__Document excerpt__:
How'd ya get linerider??


----------



## DanTheManMS (Jun 23, 2008)

noONE said:
			
		

> Awesome, i have some great java games for my phone, i would try this homebrew,
> if it wasn't for allt the files that needs to be at the root of the card.. it's really many files.. will mess up my structure, so i wait for a possible update, that allows you to put them all in a "Pstros" folder..


Many of the *.class files are just sample applications that came with the port of the Java runtime environment and can thus be safely ignored.  I know the system.dsf file is important, don't know what other files *need* to be on the root of the card yet.  I'll play around with this tomorrow and report my results.

EDIT:  It's also worth noting that this program won't run *.jar files directly.  I used JADmaker to create *.jad files for the apps that didn't come with *.jad files in the first place.


----------



## kitetsu (Jun 23, 2008)

Snaps, I definitely wasn't expecting this.

I also have my collection of games, definitely gotta try 'em out ASAP.


----------



## Cermage (Jun 23, 2008)

anyone got a decent list of games to play? i rarely touch games on phones and this seems interesting.


----------



## Dykam (Jun 23, 2008)

Nice piece of HB.
Only... is it possible to place the pictures of the keys of a mobile phone on the touchscreen, so you can use these?


----------



## incognito54 (Jun 23, 2008)

In the official page it says he could not set the resolution to 176x208. If there was a way to run this in book mode, with the DS turned sideways, that would be possible.

__Problems and tasks__:
A: Please rewrite the paragraph beginning "Many of the *.class files" from the Java homebrew forum thread as a shorter version that keeps its main facts.
B: Carry on the Java homebrew forum thread from its final post.

__Entries__:
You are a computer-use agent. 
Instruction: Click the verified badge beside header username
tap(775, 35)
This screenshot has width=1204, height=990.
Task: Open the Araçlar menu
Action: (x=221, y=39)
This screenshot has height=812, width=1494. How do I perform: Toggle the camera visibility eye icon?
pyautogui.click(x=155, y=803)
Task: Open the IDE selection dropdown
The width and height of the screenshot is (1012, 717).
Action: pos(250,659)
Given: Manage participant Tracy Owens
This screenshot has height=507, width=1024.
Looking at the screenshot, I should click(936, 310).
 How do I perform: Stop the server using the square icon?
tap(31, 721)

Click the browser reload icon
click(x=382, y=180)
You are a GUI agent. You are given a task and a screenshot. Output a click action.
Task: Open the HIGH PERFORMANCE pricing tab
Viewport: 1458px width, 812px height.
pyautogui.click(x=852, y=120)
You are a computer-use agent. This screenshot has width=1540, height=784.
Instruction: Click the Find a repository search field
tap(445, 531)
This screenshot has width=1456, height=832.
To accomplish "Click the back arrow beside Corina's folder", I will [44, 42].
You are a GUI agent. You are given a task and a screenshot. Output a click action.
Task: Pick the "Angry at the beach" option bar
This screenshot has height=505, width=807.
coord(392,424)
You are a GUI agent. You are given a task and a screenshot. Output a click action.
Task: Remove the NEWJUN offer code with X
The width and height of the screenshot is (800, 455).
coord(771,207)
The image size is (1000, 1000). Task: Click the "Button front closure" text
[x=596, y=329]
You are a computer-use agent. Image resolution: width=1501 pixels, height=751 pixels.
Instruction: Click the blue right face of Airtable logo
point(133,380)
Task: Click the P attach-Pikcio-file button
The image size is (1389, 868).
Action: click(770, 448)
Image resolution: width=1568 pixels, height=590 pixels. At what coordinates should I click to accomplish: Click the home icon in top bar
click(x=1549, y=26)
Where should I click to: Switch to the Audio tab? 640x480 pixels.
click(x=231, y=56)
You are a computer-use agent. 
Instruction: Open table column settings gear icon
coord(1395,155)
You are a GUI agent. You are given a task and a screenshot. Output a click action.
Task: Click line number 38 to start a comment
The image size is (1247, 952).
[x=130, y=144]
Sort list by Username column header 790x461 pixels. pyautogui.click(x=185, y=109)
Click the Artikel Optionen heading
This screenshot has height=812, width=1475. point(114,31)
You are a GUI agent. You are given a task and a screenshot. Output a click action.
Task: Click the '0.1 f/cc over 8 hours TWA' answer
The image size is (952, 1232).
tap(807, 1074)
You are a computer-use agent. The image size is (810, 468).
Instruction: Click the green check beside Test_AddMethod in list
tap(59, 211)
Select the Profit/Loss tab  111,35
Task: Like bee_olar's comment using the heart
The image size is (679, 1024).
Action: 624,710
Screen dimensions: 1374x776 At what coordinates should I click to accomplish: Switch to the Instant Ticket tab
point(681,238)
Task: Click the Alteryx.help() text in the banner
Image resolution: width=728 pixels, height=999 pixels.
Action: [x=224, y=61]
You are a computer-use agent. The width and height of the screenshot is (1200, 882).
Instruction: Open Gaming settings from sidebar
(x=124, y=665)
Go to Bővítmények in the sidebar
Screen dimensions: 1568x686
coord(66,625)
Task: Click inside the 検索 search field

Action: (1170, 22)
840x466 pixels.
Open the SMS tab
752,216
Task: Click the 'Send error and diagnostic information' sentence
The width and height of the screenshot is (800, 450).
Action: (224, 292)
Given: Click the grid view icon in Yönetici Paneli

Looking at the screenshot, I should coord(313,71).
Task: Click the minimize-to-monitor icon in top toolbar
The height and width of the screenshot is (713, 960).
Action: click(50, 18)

__Expected responses__:
A: Most *.class files are sample apps bundled with the Java runtime port and can be ignored. The system.dsf file is important, but it's not yet known which other files must sit at the card's root. The poster will test this tomorrow and report back.

B:
I searched the site but I couldn't find a contact to send him this suggestion, hope he reads GBAtemp


----------



## kobykaan (Jun 23, 2008)

incognito54 said:
			
		

> In the official page it says he could not set the resolution to 176x208. If there was a way to run this in book mode, with the DS turned sideways, that would be possible.
> 
> I searched the site but I couldn't find a contact to send him this suggestion, hope he reads GBAtemp



176x208 is SONY ERICSSON SCREEN RESOLUTION w810i and below eg = k750i/k700i/w800i/k500i etc  
	

	
	
		
		

		
		
	


	




this has to be the coolest hombrew since neoDS  
	

	
	
		
		

		
		
	


	




now if only they can optimise it and make it run games full screen aka lameboy zoom function this would be an awsome homebrew app 
	

	
	
		
		

		
		
	


	




edit it runs 240x320 games but the bottom is cut off all he really needs to do with this is rotate the screen as per book mode as above and it will be fine  
	

	
	
		
		

		
		
	


	




games are slow so needs some optimisation done maby also be able to use ram pack to speed stuff up 
	

	
	
		
		

		
		
	


	




edit 2 ... all you need in root folder is the KVM.nds file and its save when its created or added  
	

	
	
		
		

		
		
	


	




the rest can be in a dedicated mobile games folder  
	

	
	
		
		

		
		
	


	





note : ... 3d games dont work!!

edit 3   games Ive had working and playable on my R4 are johnny crash & bejewelled tested loads of others most had glitches or crashed or just didnt work


----------



## Dunny (Jun 23, 2008)

kobykaan said:
			
		

> edit 2 ... all you need in root folder is the KVM.nds file and its save when its created or added
> 
> 
> 
> ...



I have the KVM.nds in \homebrew\Java4DS\, and classes.zip + system.dsf. They're the only files that need to be in the _same folder as your games_. KVM.nds can be placed wherever you like.

D.


----------



## Jdbye (Jun 26, 2008)

The GP2X got a J2ME Emulator a little while ago, then a couple of days later it was the PSP's turn, and now the DS.
I think I'll stick with the GP2X one - It has the ability to install any jar without extracting it.

Does this work with savegames? Can it scale down the screen if it's too big? Does it have a decent FPS? Sound?


----------



## redviper (Jun 28, 2008)

Works with savegames but no sound, no scaling (afaik)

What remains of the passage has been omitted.